The movement problems in Parkinson’s come down to a circuit imbalance in a group of deep brain structures called the basal ganglia. Under normal conditions, dopamine from the substantia nigra fine-tunes two opposing pathways in this circuit: a “go” pathway that promotes movement and a “stop” pathway that inhibits it. When dopamine drops, the balance tips sharply toward the stop pathway. The result is the hallmark combination of slowness (bradykinesia), muscle rigidity, and tremor.

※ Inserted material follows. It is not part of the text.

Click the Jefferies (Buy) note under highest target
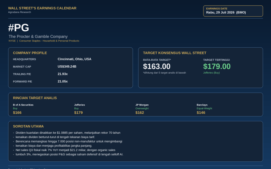Screen dimensions: 271x169 click(x=211, y=73)
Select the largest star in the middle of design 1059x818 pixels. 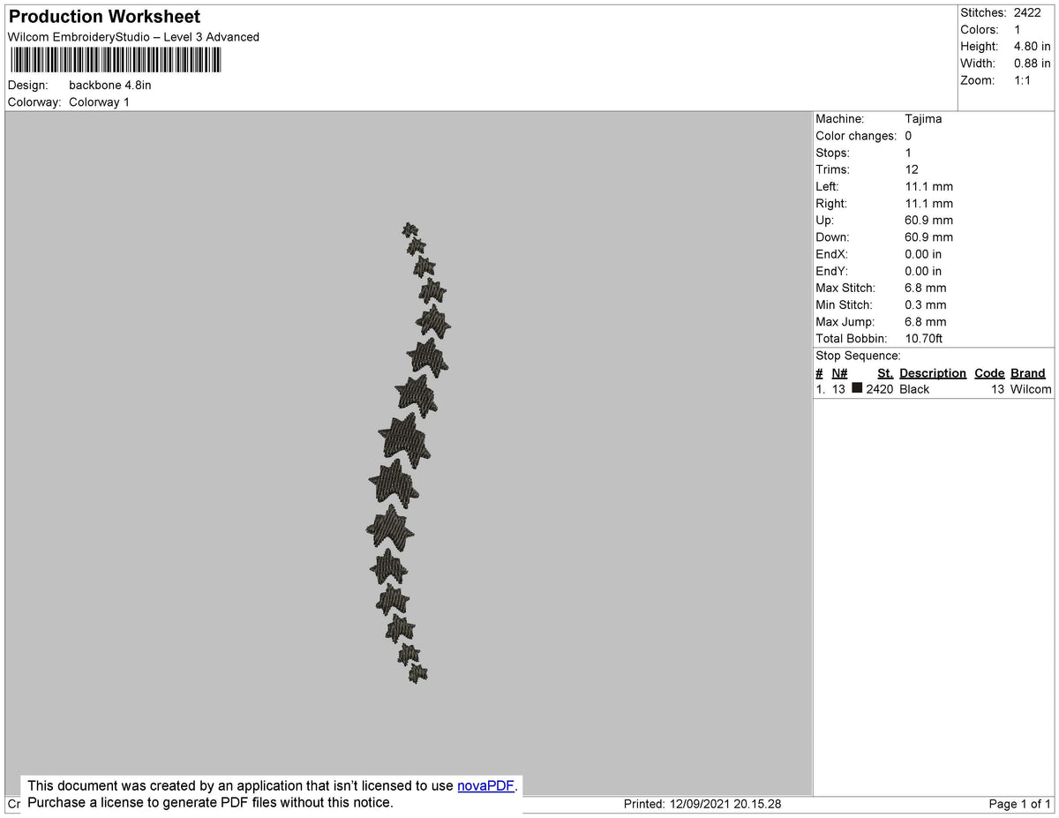tap(403, 439)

This isn’t just a theoretical model. When researchers artificially activated the stop pathway in healthy mice, the animals developed Parkinson’s-like symptoms. When they stimulated the go pathway in mice with dopamine depletion, the motor symptoms improved. The circuit works like a seesaw, and losing dopamine pushes it decisively in one direction. This is also why dopamine-replacing medications can be so effective early in the disease: they partially restore the balance. But as more neurons die, the remaining cells can no longer compensate, and the medication becomes less reliable.

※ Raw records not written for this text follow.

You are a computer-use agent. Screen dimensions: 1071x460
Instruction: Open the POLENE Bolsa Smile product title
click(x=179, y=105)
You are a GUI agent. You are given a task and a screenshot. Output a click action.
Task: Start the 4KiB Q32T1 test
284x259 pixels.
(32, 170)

Cognitive and Emotional Effects

Parkinson’s affects far more than movement. Dopamine loss in the prefrontal cortex, the brain’s planning and decision-making center, leads to a range of cognitive difficulties. These include problems with working memory (holding information in mind while using it), slower processing speed, trouble with planning and attention, and reduced impulse control. These symptoms can appear even in patients who show no signs of dementia and may fluctuate alongside motor symptoms.

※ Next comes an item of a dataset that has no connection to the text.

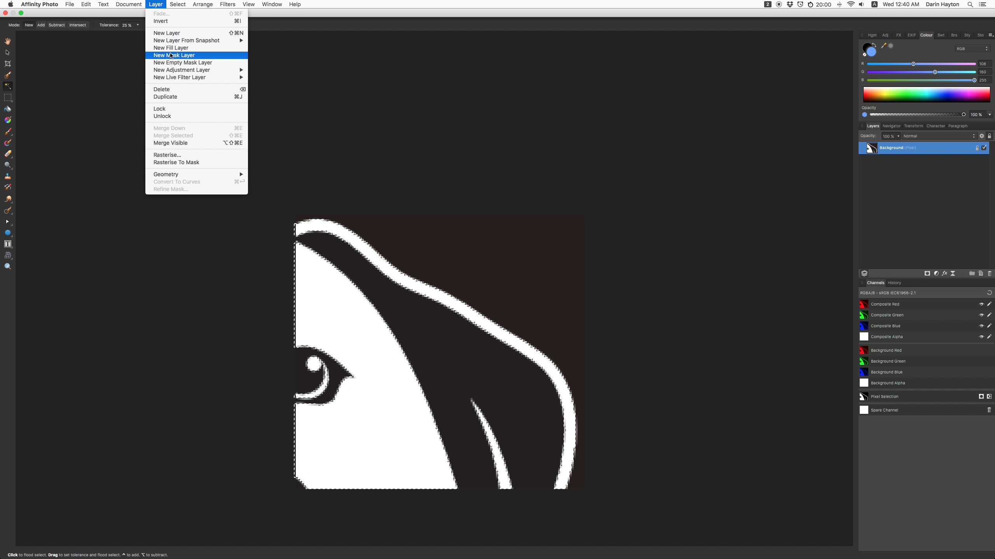Select the Crop tool

click(8, 64)
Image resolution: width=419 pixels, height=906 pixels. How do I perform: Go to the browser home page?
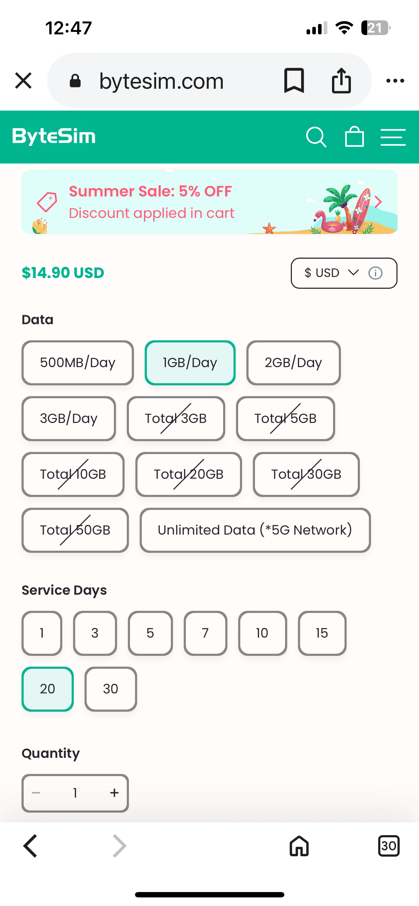click(x=299, y=846)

Meanwhile, the early destruction of brainstem regions that produce norepinephrine, a chemical messenger involved in alertness and mood regulation, drives many of the emotional and sleep-related symptoms. Depression and anxiety are among the most common non-motor symptoms of Parkinson’s, and they’re not simply a reaction to having a chronic illness. They result from physical damage to the brain circuits that regulate emotion. Sleep disturbances, including vivid dreaming, disordered breathing during sleep, and excessive daytime drowsiness, affect nearly all Parkinson’s patients to some degree and are linked to the same brainstem damage.

Effects on the Autonomic Nervous System

The brain also controls functions you never think about: blood pressure regulation, digestion, bladder control, and sexual function. Parkinson’s damages the brainstem nuclei and hypothalamic regions that manage these automatic processes. This is why many patients experience orthostatic hypotension (a sudden drop in blood pressure when standing up), chronic constipation, urinary urgency, and swallowing difficulties. These autonomic symptoms can be among the most disruptive aspects of the disease, sometimes more so than the motor problems, and they tend to worsen as the disease progresses.

The Scale of the Problem

Parkinson’s is the fastest-growing neurological condition in the world. A 2025 modeling study published in the BMJ projected that 25.2 million people will be living with the disease globally by 2050, a 112% increase from 2021. Even after adjusting for aging populations, the prevalence rate is expected to rise 55%, suggesting that factors beyond demographics are contributing to the increase. The disease typically begins its silent work in the brain a decade or more before diagnosis, meaning many of those future patients already have early-stage changes underway in their brainstems today.